Overall Evaluation: Allen FITS the Browns.


Baker Mayfield


How He Fits: I personally love Baker Mayfield. His passion on the football field is incredible to watch, and even the average NFL fan can visibly see how much he enjoys playing football. This passion is one of Mayfield’s best characteristics but can be a negative as well– More on that later. Overall, Jason Feiner has him as his number one quarterback prospect in the draft class. Specifically, Feiner cites Mayfield’s accuracy (68.5% completion percentage) and ball control (131 TD’s vs. 30 interceptions) Mayfield’s ability to throw his receivers open is also a big positive, as well as his quick release and timing. He has some excellent pocket awareness that allows him to naturally find throwing lanes that other shorter quarterbacks cannot see. Another advantage for Mayfield is that he started 48 games at Oklahoma. That is double the amount of starts that Sam Darnold made at USC (24) and almost double the number of starts that Josh Allen made at Wyoming (25). In terms of a pure production from a football standpoint, Baker Mayfield fits the mold of a quarterback that could be very successful in the NFL.

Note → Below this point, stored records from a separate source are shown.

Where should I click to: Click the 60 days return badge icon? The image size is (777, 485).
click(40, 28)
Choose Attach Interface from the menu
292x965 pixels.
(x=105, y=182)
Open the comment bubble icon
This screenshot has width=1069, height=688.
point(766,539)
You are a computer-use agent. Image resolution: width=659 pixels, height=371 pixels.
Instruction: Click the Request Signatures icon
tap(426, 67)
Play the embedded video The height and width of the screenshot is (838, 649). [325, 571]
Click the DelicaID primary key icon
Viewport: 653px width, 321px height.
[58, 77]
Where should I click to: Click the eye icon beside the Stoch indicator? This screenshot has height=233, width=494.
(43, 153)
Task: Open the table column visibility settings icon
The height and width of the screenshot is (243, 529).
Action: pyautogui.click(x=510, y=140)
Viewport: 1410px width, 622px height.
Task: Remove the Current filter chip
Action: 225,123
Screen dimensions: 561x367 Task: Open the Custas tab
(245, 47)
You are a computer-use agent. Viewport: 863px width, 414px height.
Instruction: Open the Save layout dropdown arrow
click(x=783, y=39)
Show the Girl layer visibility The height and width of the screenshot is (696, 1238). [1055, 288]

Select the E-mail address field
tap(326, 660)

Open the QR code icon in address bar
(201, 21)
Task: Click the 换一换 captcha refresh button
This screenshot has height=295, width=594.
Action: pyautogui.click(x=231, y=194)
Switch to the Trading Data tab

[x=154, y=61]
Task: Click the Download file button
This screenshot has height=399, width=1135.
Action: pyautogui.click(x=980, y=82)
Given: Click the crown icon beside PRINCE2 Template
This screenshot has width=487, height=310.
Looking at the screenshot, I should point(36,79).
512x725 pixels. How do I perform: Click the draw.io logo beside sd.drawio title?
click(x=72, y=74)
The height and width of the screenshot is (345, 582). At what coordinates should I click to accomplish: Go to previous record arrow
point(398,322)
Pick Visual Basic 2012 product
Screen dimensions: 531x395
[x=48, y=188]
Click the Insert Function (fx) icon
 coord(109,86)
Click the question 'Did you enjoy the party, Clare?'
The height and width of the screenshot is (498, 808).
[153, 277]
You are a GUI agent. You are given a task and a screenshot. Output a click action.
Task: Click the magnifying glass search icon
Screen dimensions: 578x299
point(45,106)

How He Doesn’t Fit: The question is whether or not Baker Mayfield could be a success in Cleveland. I think that Mayfield will be successful no matter where he is drafted, but I don’t think he is a natural fit in Cleveland. For one thing, he does not have the build of a prototypical AFC North QB. He is not very tall at “only” 6'1, and he only weighs 214 pounds. He also has some on- and off-field concerns the latter of which primarily stems from his February 25,, 2017 arrest in Arkansas. Mayfield tried to run from the police after he was stopped for public intoxication, and one of the cops had to tackle him to prevent him from fleeing the scene. Other than that, Mayfield seems to be pretty clean off the field, but will some teams see this video and his mugshot and have second thoughts about making him the face of their franchise? Possible, though I think that would be a mistake. Also, Mayfield has done some things on the field that are questionable as well. He grabbed his crotch as he yelled at the Kansas bench during their game on November 18th, losing his captain status soon after. He also spiked an Oklahoma flag on Ohio State’s field after defeating them early in the year. Although these two incidents are not terrible by any means, they lead to more questions for Mayfield. The most significant problem in the minds of Cleveland Browns fans is that he will probably remind them of Johnny Manziel. Although Mayfield is a much more polished product, his run-in with police and his physical size harken back to Manziel. Should that scare away this new Browns’ regime? Probably not. However, these factors certainly do not help Mayfield’s claim to be the #1 pick come draft night.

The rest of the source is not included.